Grâce à la parution de nouvelles réglementations, il est de nouveau possible de conclure une vente en cette période de confinement. Il peut s’agir de la finalisation d’un achat immobilier, de la signature d’une promesse de vente et même une réalisation des diagnostics immobiliers. Néanmoins, quelques zones de flou subsistent encore.

La nouvelle disposition

En ce temps de crise, de nombreuses personnes ont des projets d’achat immobilier en suspens. Désormais, ils peuvent poursuivre leurs démarches en entamant la signature d’un compromis ou d’un acte de vente. Publié le 4 avril 2020, le décret n° 2020-395 prévoit qu’un acte notarié peut être établi par un notaire à l’aide des voies électroniques même sans la présence des signataires. Ce nouveau dispositif peut être réalisé jusqu’au 25 juin 2020, c’est-à-dire un mois après la fin du confinement. Une fois ce délai dépassé, les concernés et le notaire devront se réunir en vue de mieux étudier l’acte notarial avant la validation finale de la transaction.

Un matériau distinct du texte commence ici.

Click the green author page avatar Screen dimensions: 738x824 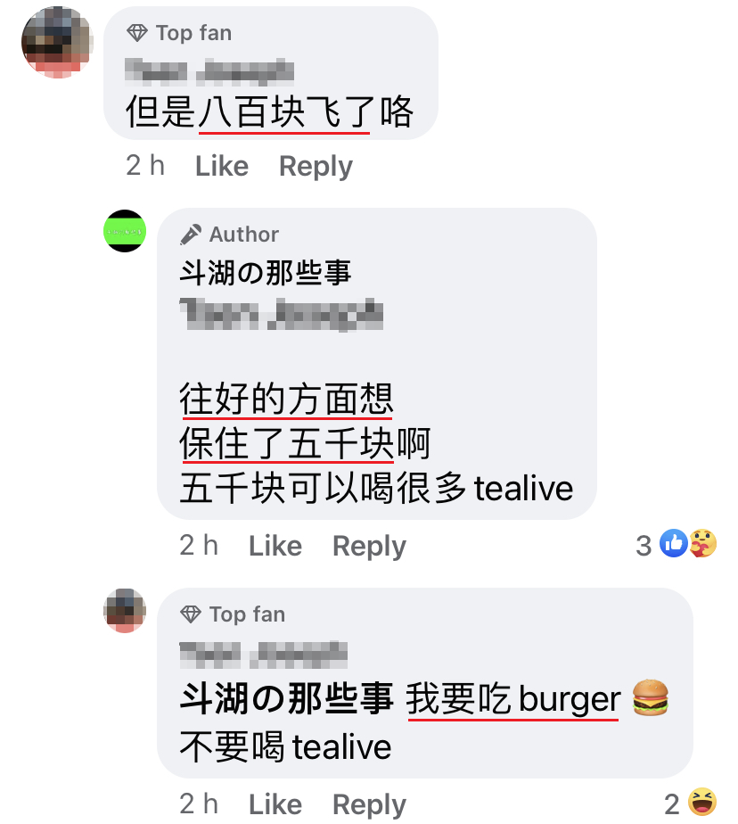(125, 231)
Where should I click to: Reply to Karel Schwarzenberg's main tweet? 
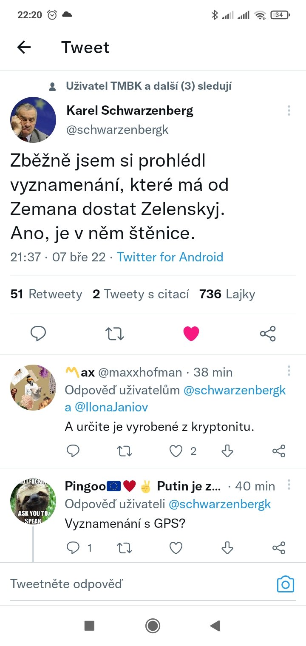coord(38,334)
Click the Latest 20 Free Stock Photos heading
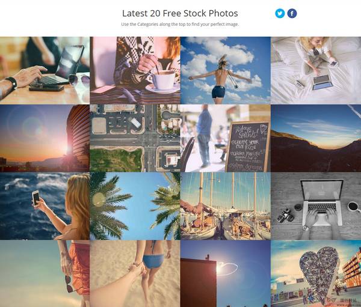 pos(180,13)
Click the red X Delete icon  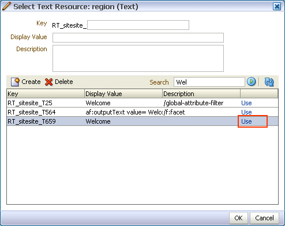48,82
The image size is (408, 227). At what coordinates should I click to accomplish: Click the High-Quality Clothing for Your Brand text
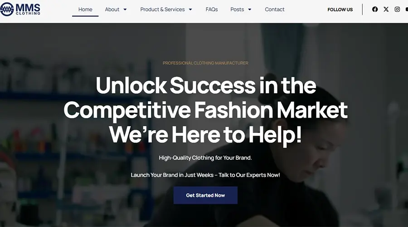pos(205,158)
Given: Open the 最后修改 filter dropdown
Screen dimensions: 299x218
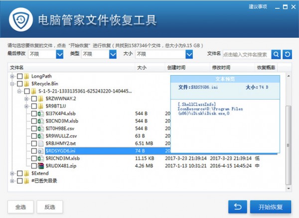Looking at the screenshot, I should [45, 54].
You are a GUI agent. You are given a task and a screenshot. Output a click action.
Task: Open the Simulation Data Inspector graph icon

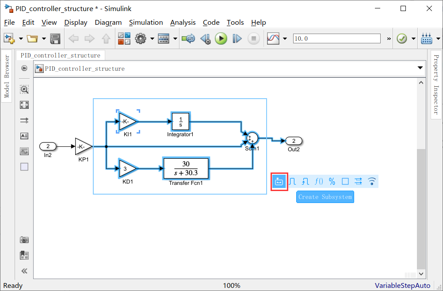coord(272,38)
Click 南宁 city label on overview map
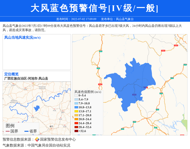The height and width of the screenshot is (149, 190). pos(51,126)
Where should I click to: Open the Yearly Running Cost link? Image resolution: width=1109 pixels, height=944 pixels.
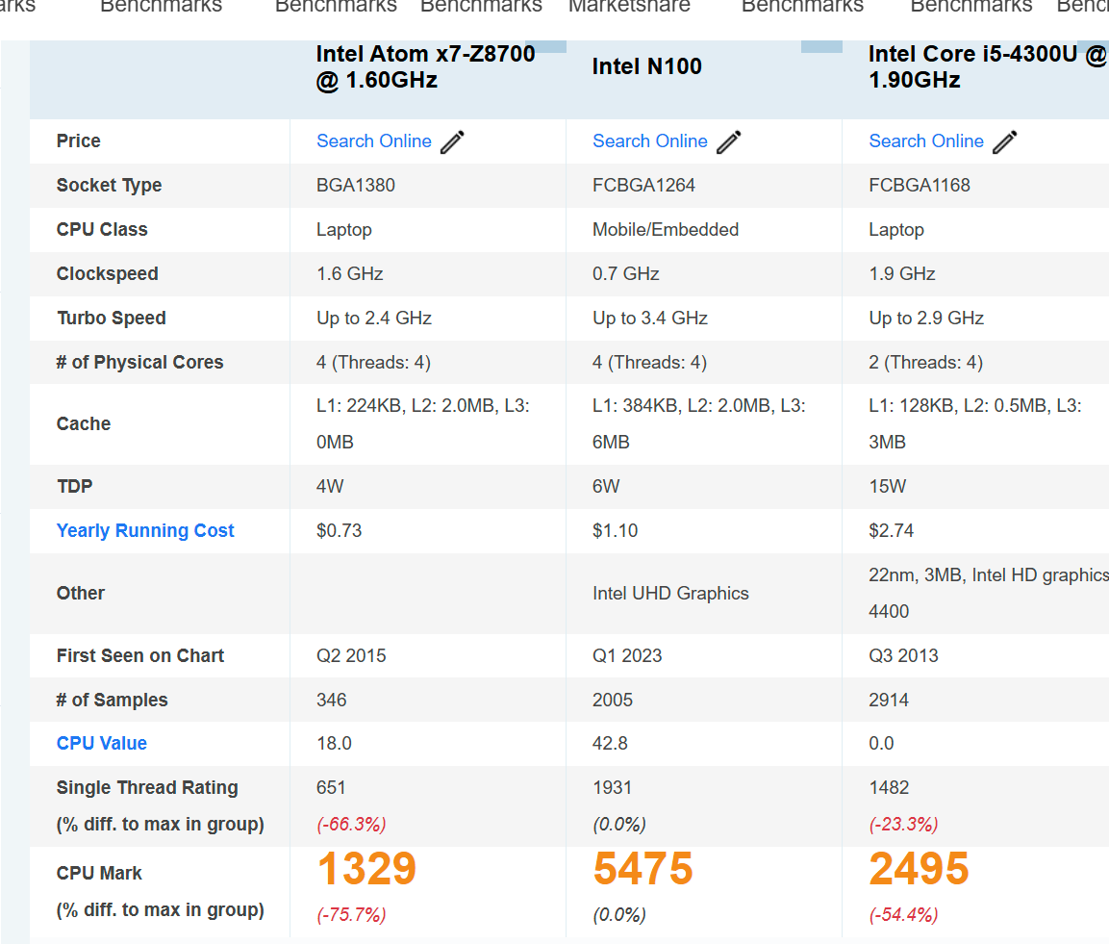coord(145,531)
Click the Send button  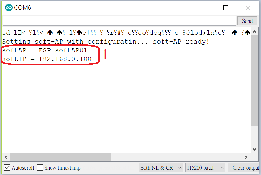(247, 21)
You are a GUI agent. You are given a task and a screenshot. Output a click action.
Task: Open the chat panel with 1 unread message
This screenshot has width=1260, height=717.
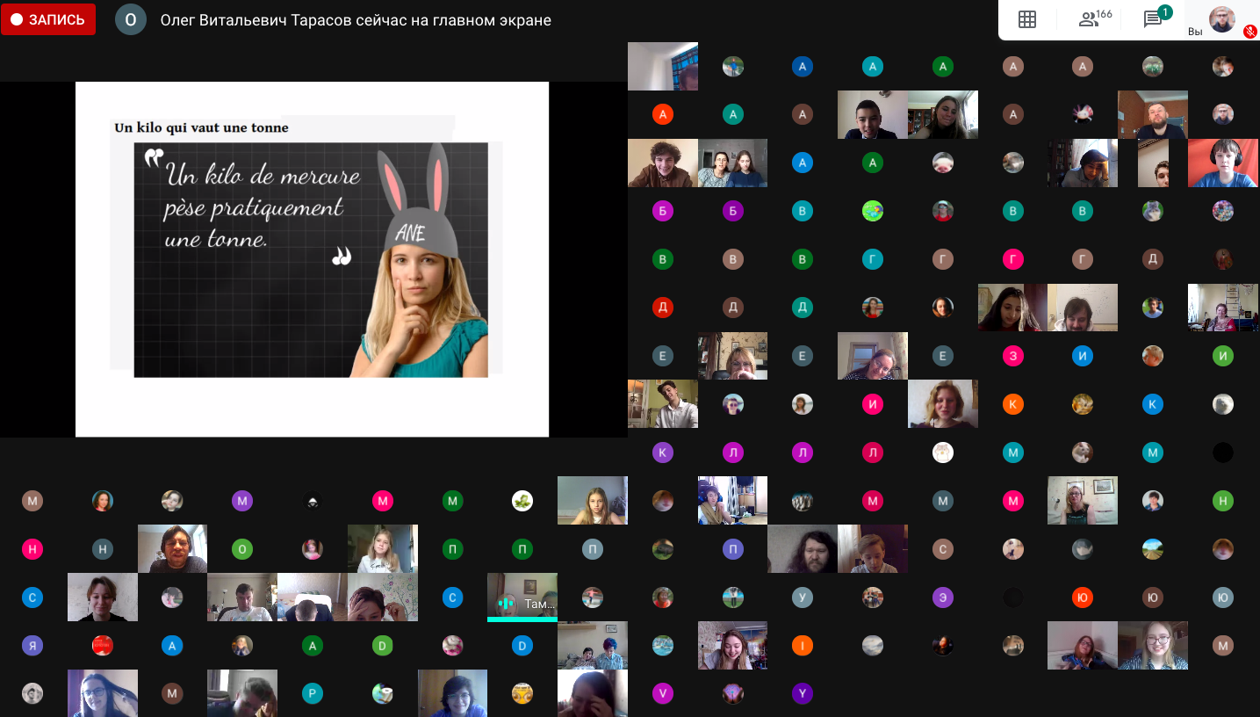click(x=1155, y=19)
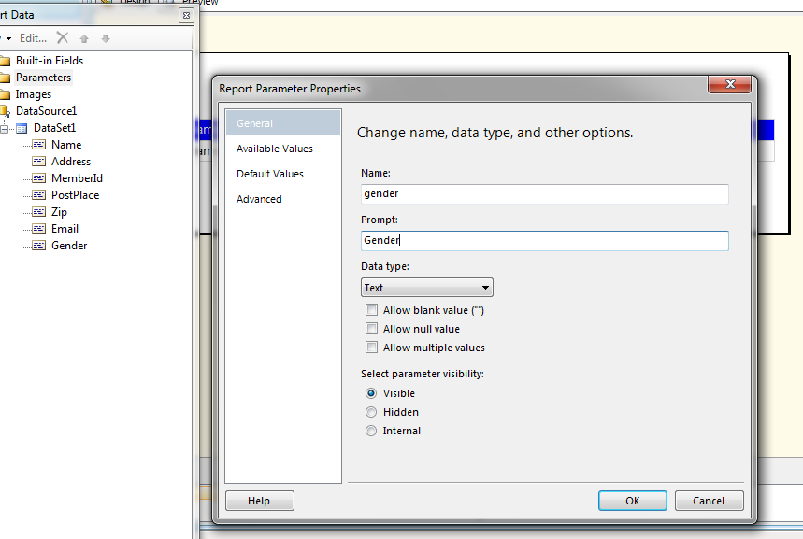Check the Allow null value option

371,328
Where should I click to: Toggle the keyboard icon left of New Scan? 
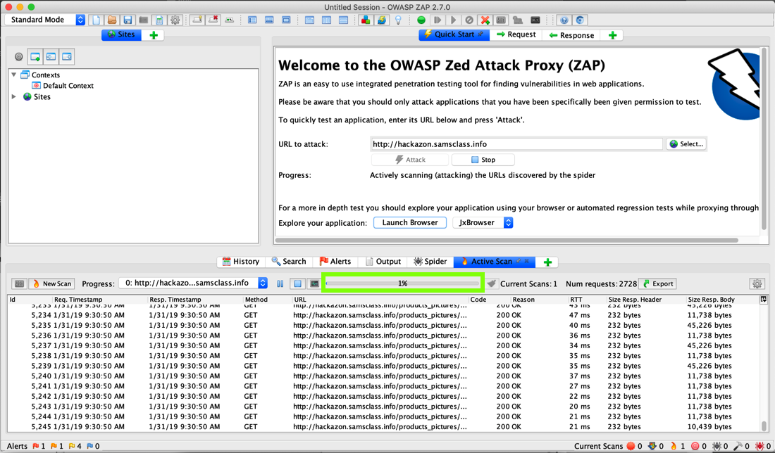click(x=19, y=283)
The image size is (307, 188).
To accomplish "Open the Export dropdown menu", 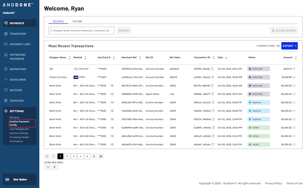I will pyautogui.click(x=289, y=46).
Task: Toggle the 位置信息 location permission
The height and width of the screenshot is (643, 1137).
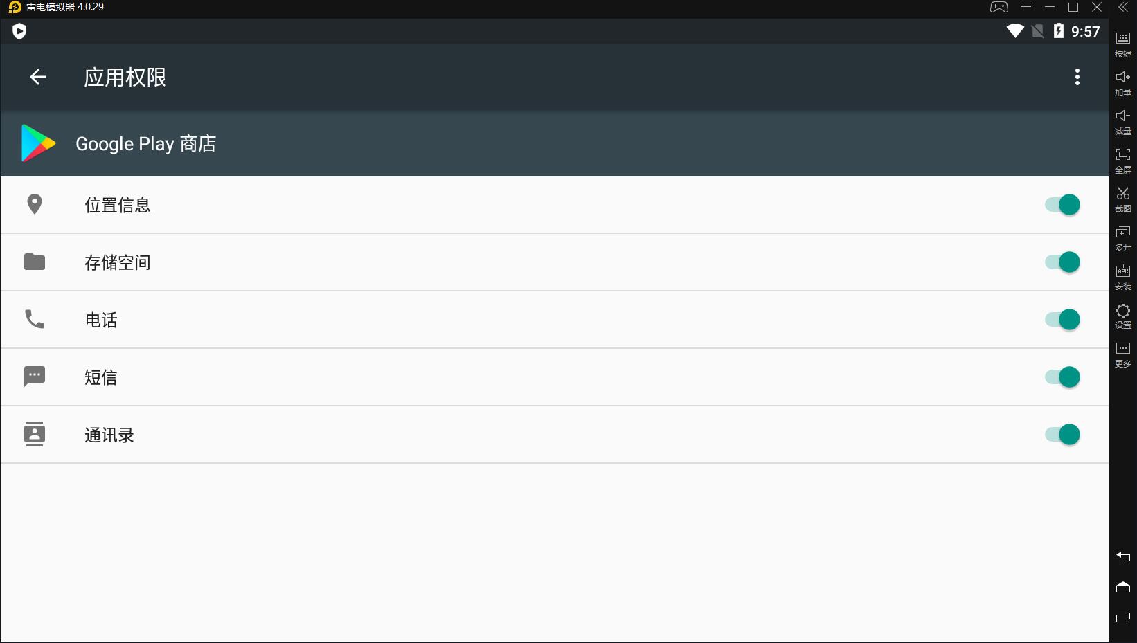Action: tap(1062, 205)
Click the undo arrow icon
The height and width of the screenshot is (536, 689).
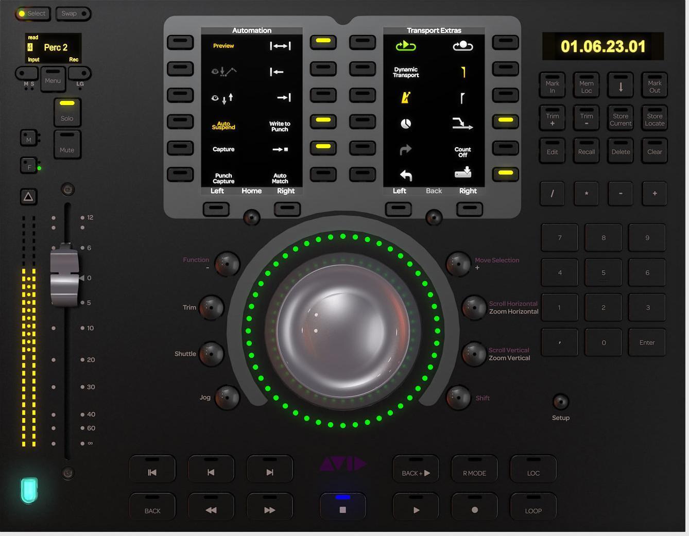pos(405,175)
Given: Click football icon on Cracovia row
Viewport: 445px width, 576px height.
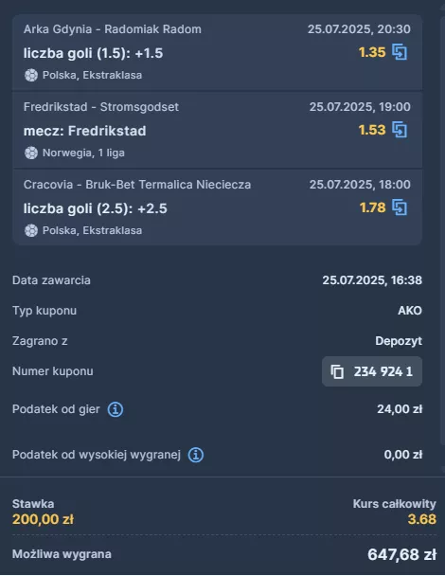Looking at the screenshot, I should click(x=31, y=231).
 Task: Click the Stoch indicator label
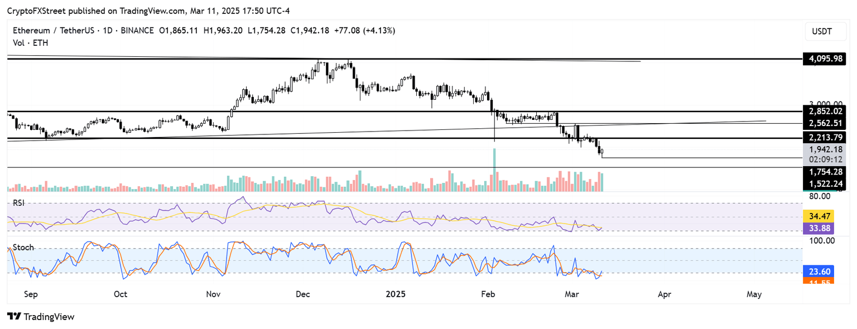pyautogui.click(x=22, y=247)
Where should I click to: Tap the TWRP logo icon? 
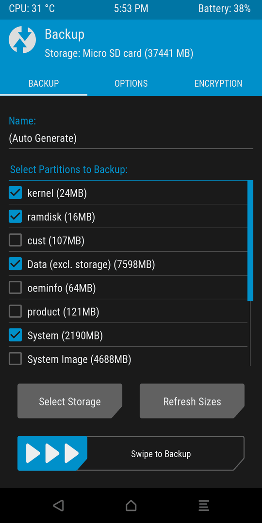click(x=22, y=39)
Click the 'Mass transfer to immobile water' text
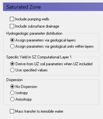Screen dimensions: 103x119 [39, 111]
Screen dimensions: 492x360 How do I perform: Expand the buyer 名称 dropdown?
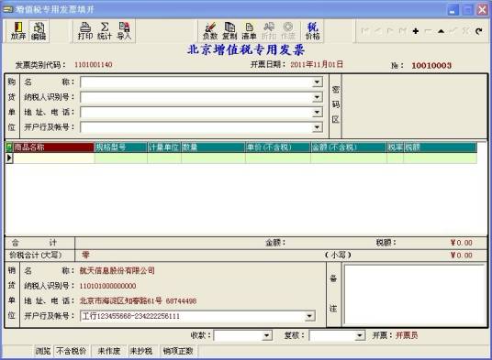318,82
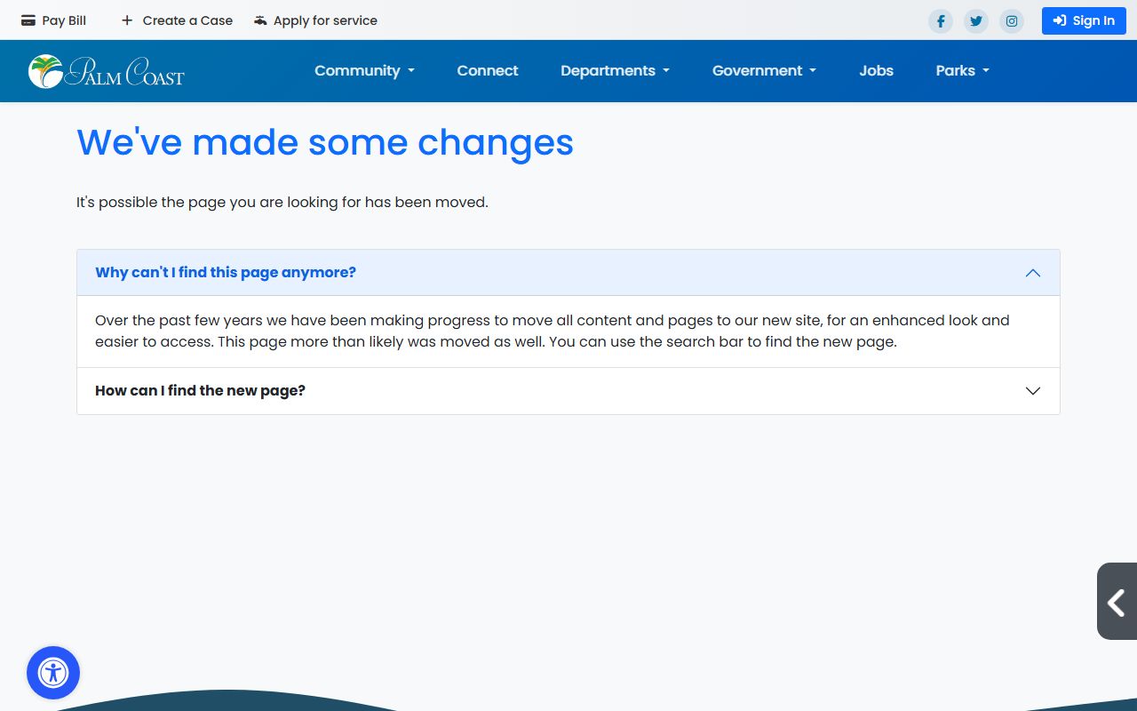Expand the side panel arrow tab
1137x711 pixels.
click(1117, 602)
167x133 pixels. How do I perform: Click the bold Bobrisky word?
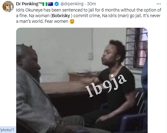(x=61, y=16)
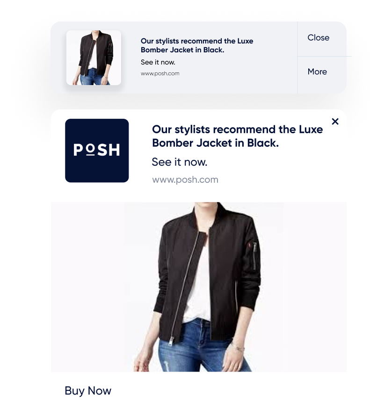
Task: Tap the Buy Now action
Action: [x=88, y=391]
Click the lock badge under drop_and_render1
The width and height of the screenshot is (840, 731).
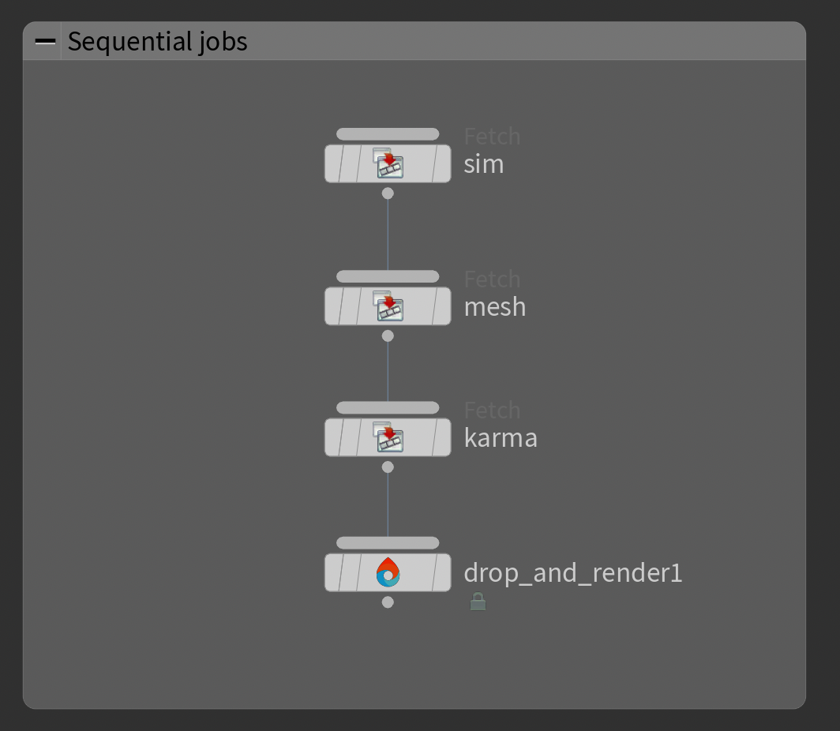click(x=478, y=602)
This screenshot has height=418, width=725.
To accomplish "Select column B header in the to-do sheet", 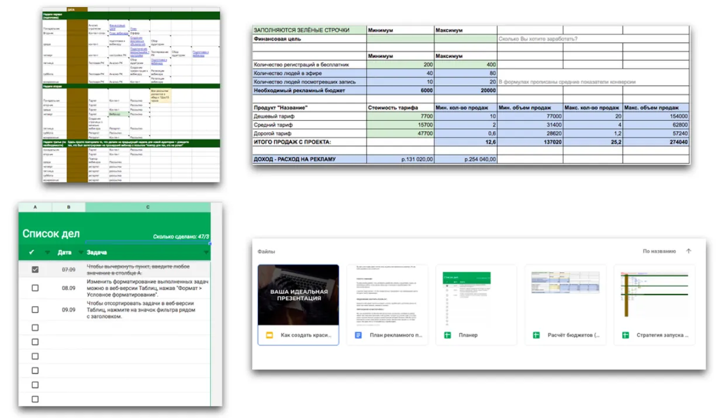I will coord(68,207).
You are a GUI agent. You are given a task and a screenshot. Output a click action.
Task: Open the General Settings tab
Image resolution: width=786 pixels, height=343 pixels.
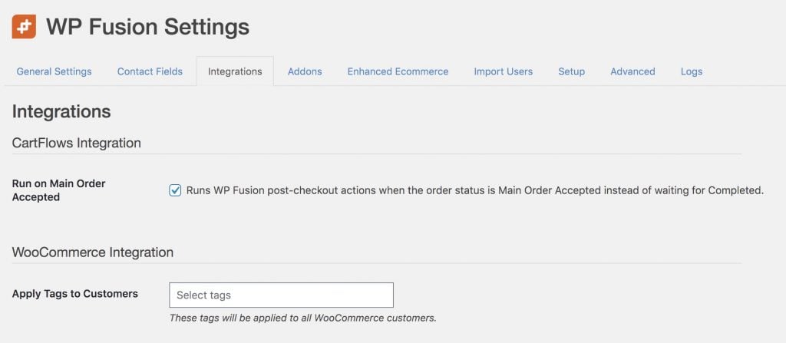coord(54,71)
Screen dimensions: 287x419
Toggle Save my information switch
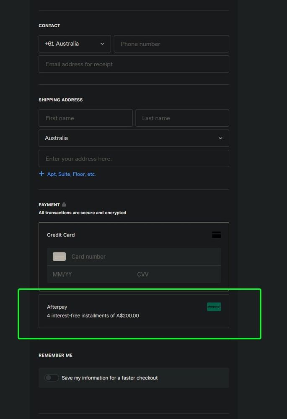coord(52,378)
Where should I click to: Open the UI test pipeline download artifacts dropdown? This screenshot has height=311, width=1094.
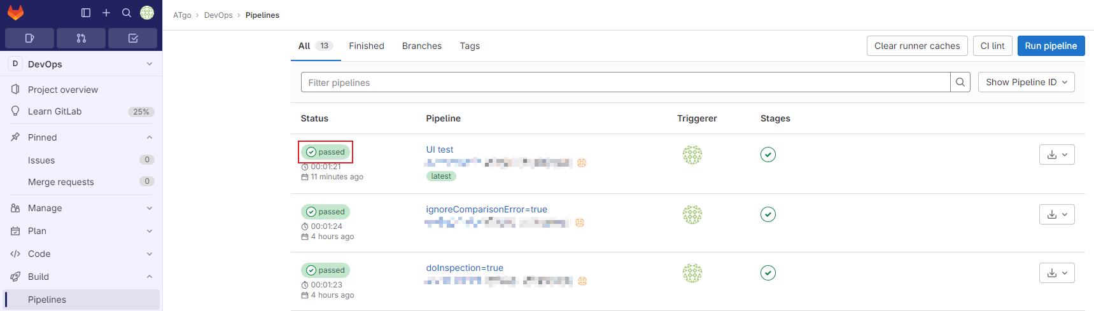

À cause de leur droit de préemption, les villes ont la possibilité de se substituer à l’acquéreur en cas d’une transaction immobilière. En temps normal, elles ont deux mois environ pour se décider. Suite à l’ordonnance du 15 avril 2020, le délai pour se prononcer est prolongé jusqu’au 25 juillet 2020. Plusieurs mairies ont indiqué qu’elles vont essayer de faire avancer rapidement les procédures. Cependant, une partie des transactions sera toujours bloquée étant donné que cette solution n’est pas à la portée de tous.

Des doutes sur les conditions suspensives

Selon l’ordonnance du 15 avril 2020, l’acheteur dispose toujours du délai de rétractation lors de la signature. Ce délai est habituellement de dix jours durant lesquels l’acquéreur est en droit de se rétracter et de récupérer les fonds déjà versés, et ce même après la signature. Mais suite à la suspension de certains délais jusqu’au 24 mai 2020, des incertitudes jaillissent concernant la maintenance ou le report du délai de rétractation.

De leur côté, certains acquéreurs ont besoin de crédit pour effectuer un achat immobilier. Dans le cas où ils n’en obtiennent pas, ils peuvent se rétracter selon une condition suspensive. Pour le moment, le report de ces conditions suspensives est encore vague.

Une promesse de vente a une durée de trois mois. C’est le temps pour un emprunteur d’obtenir son prêt. Pourtant, cela est quasi impossible compte tenu de la conjoncture actuelle. Pour toute personne souhaitant garder leur promesse de vente, la meilleure solution est donc de passer à la signature d’un avenant avec le vendeur.